Singer’s sons Cecil and George Singer represented the family’s interest in
dealings with the Everglades Club. Cecil Singer succeeded his father as the
club’s president for the 1933 season. In August 1933, Cecil and the bond
holders placed the Everglades Club’s real estate in receivership appointing
local realtor John L Webb as their receiver. Singer, his brother Paris Graham
Singer, and the family’s various Devon and Vosges syndicates of Canada
(holders of stock and notes of the club’s parent company), filed a suit alleging
the Everglades Club owned them more than $200,000, claiming officers of the
club fraudulently appropriated money. They also filed a damage suit to recover
$375,000 in promissory notes, recorded in March 1928 Following the Singer
family’s lawsuit against the club, the club’s members, including Hugh Dillman
and John Shephard, filed for involuntary bankruptcy of the club itself.
Columnist Cholly Knickerbocker reported an “explosion in the Everglades
Club, as far as management policy.” Nonetheless, the club’s directors
explored various options for the club to continue operation.

In January 1934, James Cromwell advocated opening the club to the public
between the hours of 10 pm and 2 am each day except Thursday and Sunday.
A vote was taken and nine governors voted favorably with one voting against
the suggestion. It was decided to ask the Receiver to petition the court for
such authority. Several weeks later, Charlton Yarnall reported the court would
not approve the open night policy because it might affect the solicitation of
new members. Charlie Munn suggested members be permitted to issue
invitational cards permitting guests to use the Orange Gardens during
prescribed times. Also, Yarnall proposed a Committee of Ladies be formed for
the purpose of sponsoring teas in the Orange Gardens on Saturday
afternoons. Both the Munn plan and Yarnall’s suggestions were approved. At
one juncture, club members considered selling the club to the Town of Palm
Beach.

After years of acrimonious wrangling, the club’s future was finally settled in
January 1936 when a group of club members formed The Everglades
Protective Syndicate, acquiring the club and its real estate holdings for
$450,000 from the trusteeship held by the Central Farmers Trust and H. C.
Rorick. A decade later, the Everglades Club became member-owned when,
reportedly, each of its 800 members paid $1,000 to become an equal
shareholder of the club and its holdings..

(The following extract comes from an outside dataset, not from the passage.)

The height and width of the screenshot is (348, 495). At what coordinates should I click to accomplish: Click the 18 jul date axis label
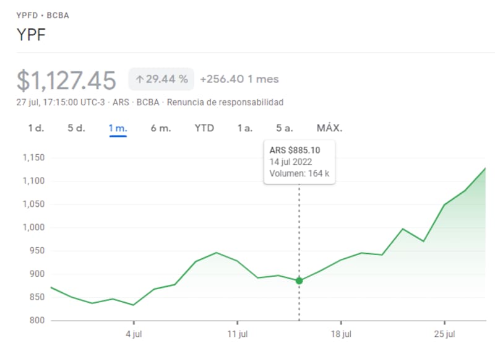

Addison Mizner died 5 February 1933, several months after his patron, Paris
Singer.

Paris Singer’s third wife Joan died 4 February 1946 at the Singer estate in St.
Jean, Cap Ferrat.

Paris Singer set new standards for Palm Beach; he believed Palm Beach
always deserved better. Just as Henry Flagler’s and E. R. Bradley’s flaws
have been overlooked, Paris Singer’s numerous contributions outweigh his
faults. His legacy deserves a reassessment.

“Paris Singer has become almost legendary in the famous resort, which
probably owes to him more than to anyone else its place in the sun.”

“Palm Beach Pioneer, Paris Singer dies of a heart ailment,” The Palm Beach
Post, 25 June 1932.

Sources:
Historical Society of Palm Beach County
New York Sun - New York Tribune - New York Times
Palm Beach Daily News - Palm Beach Post
Mary Fanton Roberts papers (1880-1956), Archives of American Art,
Smithsonian Institution
The Touchstone Magazine - Torquay Library

Augustus Mayhew is the author of Lost in Wonderland – Reflections on Palm Beach.